TEXTE À LIRE
L’usage de drogues par voie intraveineuse est une cause importante de dommages tant sur le plan infectieux (VIH, hépatites…) que vasculaire sans oublier le risque accru d’overdose. La principale action de Réduction des Risques et des Dommages (RDRD) en termes de santé publique est l’utilisation de matériel propre à usage unique via un programme d’échange de seringue (PES). Le premier dispositif de PES date de 1984 !

De par le monde, de nombreuses enquêtes internationales montrent ce que contiennent les seringues d’usagers. Ainsi, l’héroïne est souvent le produit le plus retrouvé en France et de manière générale en Union Européenne ou en Australie. D’autres produits comme la cocaïne sont également fréquemment retrouvés en France ou en Suisse. Les cathinones se trouvent également sur le podium des produits les plus fréquents que ce soit en Hongrie ou en France. En revanche, la buprénorphine, les amphétamines et les benzodiazépines sont moins fréquemment retrouvées. L’enquête présentée ici concerne les injecteurs new-yorkais. Elle est réalisée par la médecine légale avec pour objectif de détecter toutes les substances actives (drogues et produits de coupe) sans se limiter aux classiques drogues attendues (héroïne, cocaïne…).

 

Méthode :

Entre mars et juin 2017, les seringues collectées dans 11 PES de la ville de New-York sont envoyées aux laboratoires de toxicologie et de médecine légale. Les usagers sont informés à l’oral de cette étude. L’article décrit ensuite les méthodes analytiques nécessaires pour extraire des seringues les différentes molécules qu’elles contiennent. La détection est ensuite réalisée par chromatographie gazeuse et/ou liquide couplée à la spectrométrie de masse (le détail des phases mobiles et gazeuses pour toxicologues avertis sont présents dans l’article) pour une identification parfaite dès lors qu’il y en a des traces « microscopiques ». Ces machines disposent d’un catalogue de 1 780 produits répertoriés. Pour éviter de détecter des substances présentes dans le sang par retour veineux, une concentration d’au moins 10 % est nécessaire pour être considérée comme substance présente dans la seringue.

 

Résultats :

357 seringues sont récupérées et analysées. Parmi ces seringues, 275 (77 %) sont positives à au moins une substance. Les 82 négatives s’expliquent probablement par des rinçages, par l’utilisation d’eau pour préparer une autre seringue, ou encore tout simplement par une inutilisation de celle-ci après ouverture (plus stérile donc rendue pour échange).

Sur les 275 positives :

Opiacés :

  • 72 % contenaient de l’héroïne ou ses substances associées (morphine, codéine, acétylcodéine, noscapine, papavérine…),
  • 13,5 % du fentanyl,
  • 5,4 % des dérivés du fentanyl comme le furanylfentanyl (5 fois plus puissant que le fentanyl)

PROBLÈMES À RÉSOUDRE
a. Répondez à ces questions sur le texte consacré à l'analyse des seringues :
(i) De quelle année date le premier dispositif de PES ?
(ii) Dans combien de PES de la ville de New-York les seringues ont-elles été collectées ?
(iii) Quelle concentration minimale faut-il pour qu'une substance soit considérée comme présente dans la seringue ?
b. Renvoyez sans aucune modification le passage du texte sur l'analyse des seringues qui va de « De par le monde, de » jusqu'à « attendues (héroïne, cocaïne…). ».
La liste n'est d'aucune utilité ici.

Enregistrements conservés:
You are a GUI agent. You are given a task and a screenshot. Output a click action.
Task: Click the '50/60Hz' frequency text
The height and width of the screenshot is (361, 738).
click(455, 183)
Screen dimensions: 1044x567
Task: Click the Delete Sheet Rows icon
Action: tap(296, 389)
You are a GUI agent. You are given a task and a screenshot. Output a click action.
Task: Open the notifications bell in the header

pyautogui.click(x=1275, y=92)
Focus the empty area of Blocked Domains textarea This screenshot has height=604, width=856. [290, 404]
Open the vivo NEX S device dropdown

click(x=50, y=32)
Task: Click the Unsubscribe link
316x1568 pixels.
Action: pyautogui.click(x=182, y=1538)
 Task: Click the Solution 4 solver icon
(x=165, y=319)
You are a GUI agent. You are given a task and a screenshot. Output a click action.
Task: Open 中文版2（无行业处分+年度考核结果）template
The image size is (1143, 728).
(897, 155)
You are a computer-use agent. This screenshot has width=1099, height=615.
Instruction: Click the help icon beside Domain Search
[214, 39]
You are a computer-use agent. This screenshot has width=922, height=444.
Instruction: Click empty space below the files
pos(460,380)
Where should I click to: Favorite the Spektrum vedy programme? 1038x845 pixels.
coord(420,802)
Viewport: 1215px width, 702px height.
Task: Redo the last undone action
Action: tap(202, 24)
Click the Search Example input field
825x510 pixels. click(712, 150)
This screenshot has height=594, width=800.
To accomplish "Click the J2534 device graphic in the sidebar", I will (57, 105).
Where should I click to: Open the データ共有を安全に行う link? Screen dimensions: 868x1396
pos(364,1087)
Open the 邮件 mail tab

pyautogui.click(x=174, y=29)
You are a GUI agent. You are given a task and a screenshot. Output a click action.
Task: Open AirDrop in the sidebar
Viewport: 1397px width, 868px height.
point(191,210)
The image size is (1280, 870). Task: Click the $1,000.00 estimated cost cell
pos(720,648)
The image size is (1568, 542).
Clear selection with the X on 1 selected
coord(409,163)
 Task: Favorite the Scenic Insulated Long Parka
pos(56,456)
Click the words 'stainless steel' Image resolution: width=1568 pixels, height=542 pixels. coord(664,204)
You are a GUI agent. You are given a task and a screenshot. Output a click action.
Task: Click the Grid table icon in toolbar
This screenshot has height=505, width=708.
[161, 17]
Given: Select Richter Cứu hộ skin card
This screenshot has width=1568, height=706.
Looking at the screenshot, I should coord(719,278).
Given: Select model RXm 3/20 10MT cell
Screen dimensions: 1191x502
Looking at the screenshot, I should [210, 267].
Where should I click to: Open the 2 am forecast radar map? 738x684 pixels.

SOLUTIONS DES EXERCICES
a.
(i) 1984.
(ii) Dans 11 PES.
(iii) Une concentration d'au moins 10 %.

b.
De par le monde, de nombreuses enquêtes internationales montrent ce que contiennent les seringues d’usagers. Ainsi, l’héroïne est souvent le produit le plus retrouvé en France et de manière générale en Union Européenne ou en Australie. D’autres produits comme la cocaïne sont également fréquemment retrouvés en France ou en Suisse. Les cathinones se trouvent également sur le podium des produits les plus fréquents que ce soit en Hongrie ou en France. En revanche, la buprénorphine, les amphétamines et les benzodiazépines sont moins fréquemment retrouvées. L’enquête présentée ici concerne les injecteurs new-yorkais. Elle est réalisée par la médecine légale avec pour objectif de détecter toutes les substances actives (drogues et produits de coupe) sans se limiter aux classiques drogues attendues (héroïne, cocaïne…).